> **Saved entries**
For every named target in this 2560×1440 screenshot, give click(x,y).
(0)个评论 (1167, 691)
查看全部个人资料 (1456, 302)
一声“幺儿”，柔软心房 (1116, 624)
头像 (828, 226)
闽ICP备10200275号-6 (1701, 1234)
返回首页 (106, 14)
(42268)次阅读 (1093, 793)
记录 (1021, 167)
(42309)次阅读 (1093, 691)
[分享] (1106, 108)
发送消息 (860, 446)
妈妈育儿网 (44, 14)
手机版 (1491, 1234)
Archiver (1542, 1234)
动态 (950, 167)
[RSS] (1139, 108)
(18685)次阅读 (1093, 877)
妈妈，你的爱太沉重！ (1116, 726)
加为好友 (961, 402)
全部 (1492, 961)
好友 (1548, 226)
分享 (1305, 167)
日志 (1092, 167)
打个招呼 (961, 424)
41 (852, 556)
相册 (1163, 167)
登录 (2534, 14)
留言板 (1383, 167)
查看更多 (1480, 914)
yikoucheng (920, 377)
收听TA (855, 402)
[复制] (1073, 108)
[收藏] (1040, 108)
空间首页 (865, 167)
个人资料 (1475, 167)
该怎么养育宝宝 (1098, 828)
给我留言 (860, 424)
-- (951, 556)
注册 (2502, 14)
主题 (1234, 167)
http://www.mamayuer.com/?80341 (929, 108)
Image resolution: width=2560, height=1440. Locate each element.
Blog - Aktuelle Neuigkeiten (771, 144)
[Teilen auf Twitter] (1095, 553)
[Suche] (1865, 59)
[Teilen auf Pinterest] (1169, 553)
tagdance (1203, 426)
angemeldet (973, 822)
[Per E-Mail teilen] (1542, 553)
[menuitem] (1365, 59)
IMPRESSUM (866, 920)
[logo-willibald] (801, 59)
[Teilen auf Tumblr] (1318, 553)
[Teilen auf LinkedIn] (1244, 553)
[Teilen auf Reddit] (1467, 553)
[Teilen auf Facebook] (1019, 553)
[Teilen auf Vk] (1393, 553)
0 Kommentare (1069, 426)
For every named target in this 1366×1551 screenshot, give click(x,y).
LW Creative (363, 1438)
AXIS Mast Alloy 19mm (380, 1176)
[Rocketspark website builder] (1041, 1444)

> **Problem requirements**
Transcribe each entry word for word.

> **Task response**
For every named target in this 2560×1440 screenshot, give click(x,y).
(0)个评论 (1167, 691)
查看全部个人资料 (1456, 302)
一声“幺儿”，柔软心房 (1116, 624)
头像 (828, 226)
闽ICP备10200275号-6 (1701, 1234)
返回首页 (106, 14)
(42268)次阅读 (1093, 793)
记录 (1021, 167)
(42309)次阅读 (1093, 691)
[分享] (1106, 108)
发送消息 (860, 446)
妈妈育儿网 (44, 14)
手机版 (1491, 1234)
Archiver (1542, 1234)
动态 (950, 167)
[RSS] (1139, 108)
(18685)次阅读 (1093, 877)
妈妈，你的爱太沉重！ (1116, 726)
加为好友 (961, 402)
全部 (1492, 961)
好友 (1548, 226)
分享 (1305, 167)
日志 (1092, 167)
打个招呼 (961, 424)
41 (852, 556)
相册 (1163, 167)
登录 (2534, 14)
留言板 (1383, 167)
查看更多 (1480, 914)
yikoucheng (920, 377)
收听TA (855, 402)
[复制] (1073, 108)
[收藏] (1040, 108)
空间首页 (865, 167)
个人资料 (1475, 167)
该怎么养育宝宝 (1098, 828)
给我留言 (860, 424)
-- (951, 556)
注册 (2502, 14)
主题 (1234, 167)
http://www.mamayuer.com/?80341 (929, 108)
Image resolution: width=2560, height=1440. Locate each element.
Blog - Aktuelle Neuigkeiten (771, 144)
[Teilen auf Twitter] (1095, 553)
[Suche] (1865, 59)
[Teilen auf Pinterest] (1169, 553)
tagdance (1203, 426)
angemeldet (973, 822)
[Per E-Mail teilen] (1542, 553)
[menuitem] (1365, 59)
IMPRESSUM (866, 920)
[logo-willibald] (801, 59)
[Teilen auf Tumblr] (1318, 553)
[Teilen auf LinkedIn] (1244, 553)
[Teilen auf Reddit] (1467, 553)
[Teilen auf Facebook] (1019, 553)
[Teilen auf Vk] (1393, 553)
0 Kommentare (1069, 426)
For every named target in this 1366×1551 screenshot, give click(x,y).
LW Creative (363, 1438)
AXIS Mast Alloy 19mm (380, 1176)
[Rocketspark website builder] (1041, 1444)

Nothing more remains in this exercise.